Load Factor is the ratio of the average demand compared to the maximum demand, an estimate of the extent to which the facilities are used. Even though the capacity of the installation is determined by the maximum demand, the load factor is of great importance because the use (and consequently the revenue) from the installation is governed by the average load. Each use of electrical energy has its own characteristics. The street lighting load--while it is on--has almost a 100% load factor. The domestic (residential) load factor has a very high evening peak and varies enormously depending upon the appliances used. Industrial curves vary with the specific industry but generally are typified by two peaks, one in the morning and one in the afternoon.
Use Factor is the ratio of the average demand compared to the capacity installed.
Demand Factor is the ratio of the maximum demand to the total load connected. For example, if a residence having a 6000W-rated equipment connected has a maximum demand of 3300W, it has a demand factor of 55%. The lower the demand factor, the less system capacity required to serve the connected load.
Diversity Factor, expressed in percent, is the comparison of the actual maximum demand of all consumers on the feeder to sum of maximum demands supplied by the feeder (regardless of when they occur). This factor can, therefore, never be less than one or may be as high as ten or more. The diversity factor of a feeder would be the sum of the maximum demands of the individual consumers divided by the maximum demand of the feeder. In the same manner, it is possible to compute the diversity factor on a substation, a transmission line or a whole utility system.
The smaller the load factor, the less chance of the maximum demands of two loads being simultaneous. The residential load has the highest diversity factor. Industrial loads have low diversity factors usually in the neighborhood of 1.4, street light practically unity and other loads vary between these limits.
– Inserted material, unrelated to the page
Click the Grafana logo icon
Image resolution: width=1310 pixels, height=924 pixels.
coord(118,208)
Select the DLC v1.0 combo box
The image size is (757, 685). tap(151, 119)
Coincidence Factor is the ratio of the maximum demand of the load as a whole. measured at its supply point, tot he sum of the maximum demands of the component parts of a load. The diversity factor is the reciprocal of the coincidence factor.
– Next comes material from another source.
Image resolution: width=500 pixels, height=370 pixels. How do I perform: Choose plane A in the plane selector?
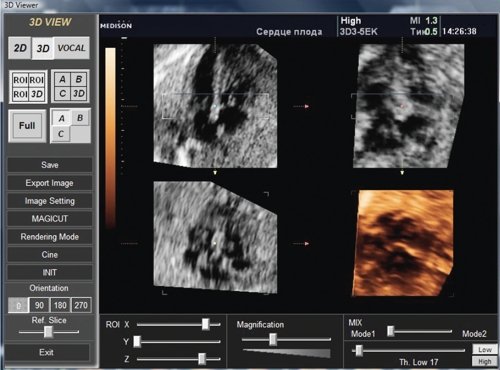pos(61,118)
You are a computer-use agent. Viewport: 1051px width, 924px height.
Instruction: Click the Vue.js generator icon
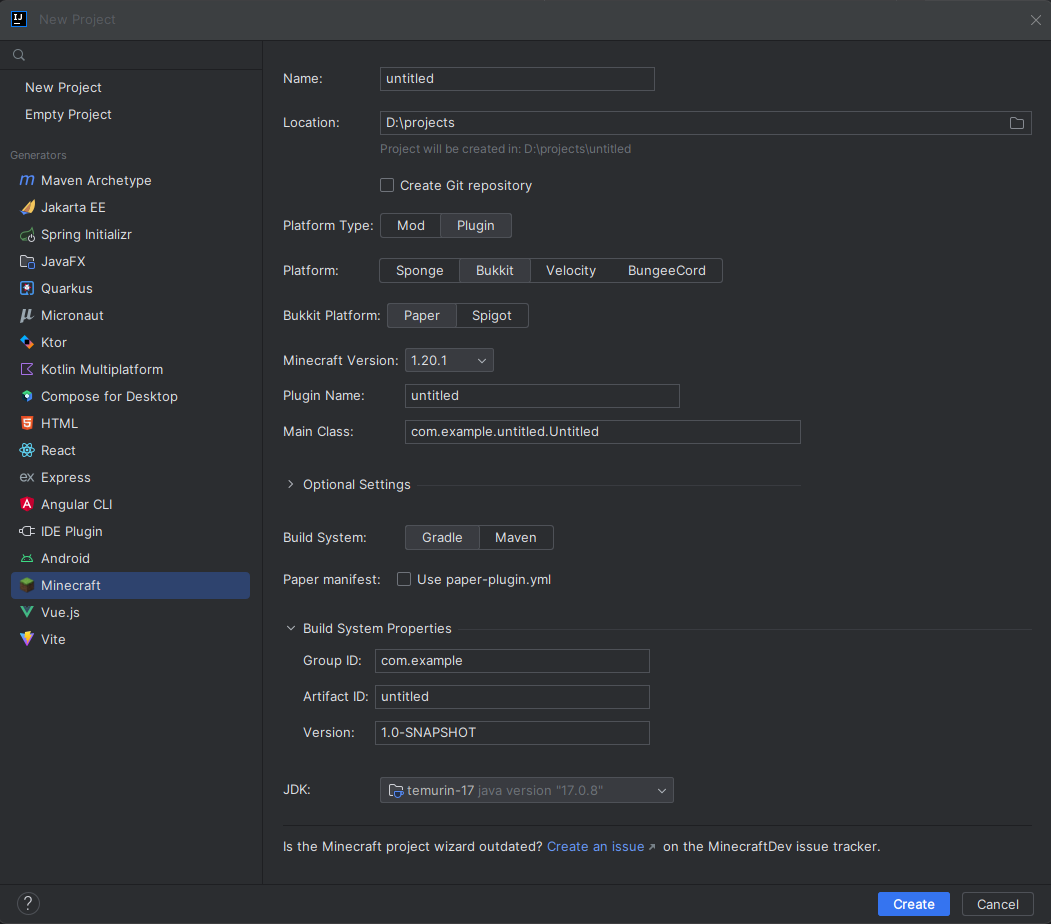(27, 613)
The most straightforward and generally applicable technique to use in distribution-system investment problems is making economic comparisons on the basis of the present value of all future annual costs. That is, the economic choice is the one with the lowest present value of all future costs.
Time Value of Money money does have time value, and rent or interest on its use has to be paid. It is obvious that an alternative which requires the least expenditure immediately would be best, everything else being equal. The process of taking money and finding its equivalent value at some future time is called a future worth or future value calculation. Refer to your economics instructor for more details! [Huh!]
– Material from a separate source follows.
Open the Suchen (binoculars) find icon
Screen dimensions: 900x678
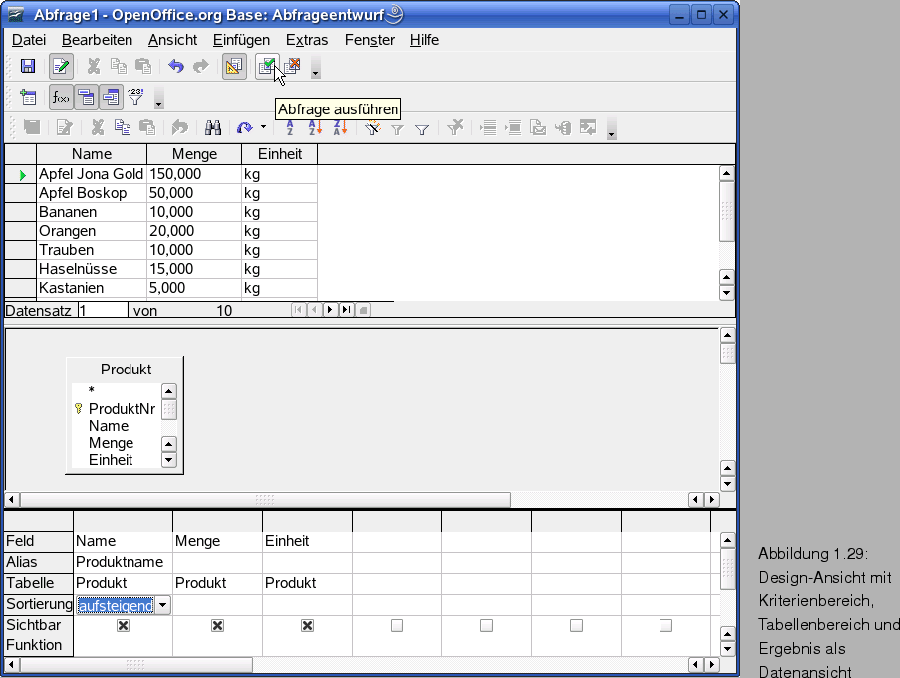click(x=213, y=127)

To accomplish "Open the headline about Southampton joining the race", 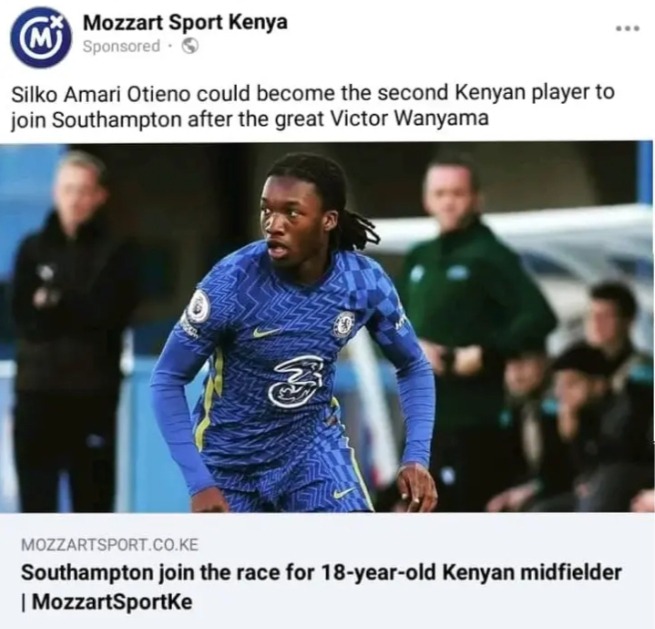I will click(x=321, y=587).
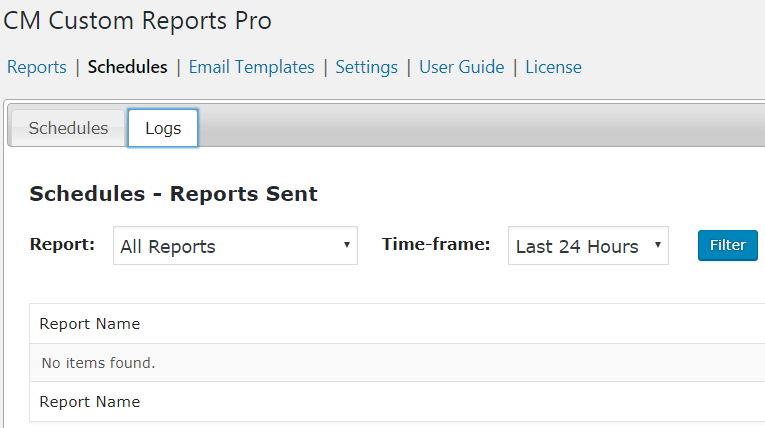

Annual Charges A convenient method of calculating the annual costs of capital investments made in an alternative scheme is using a level carrying charge which is expressed as a percentage of the original investment. The total revenue requirements of a piece of equipment are the sum of the annual charges for: (a) Return on Investment, (b) Depreciation, (c) Income Tax, (d) Property Taxes, (e) Insurance, and (f) Operating and Maintenance Expenses. The first five components can conveniently be estimated as a percentage of original investment. The operating and maintenance charges should be separately estimated for each project because they do not relate to capital investment as a percentage.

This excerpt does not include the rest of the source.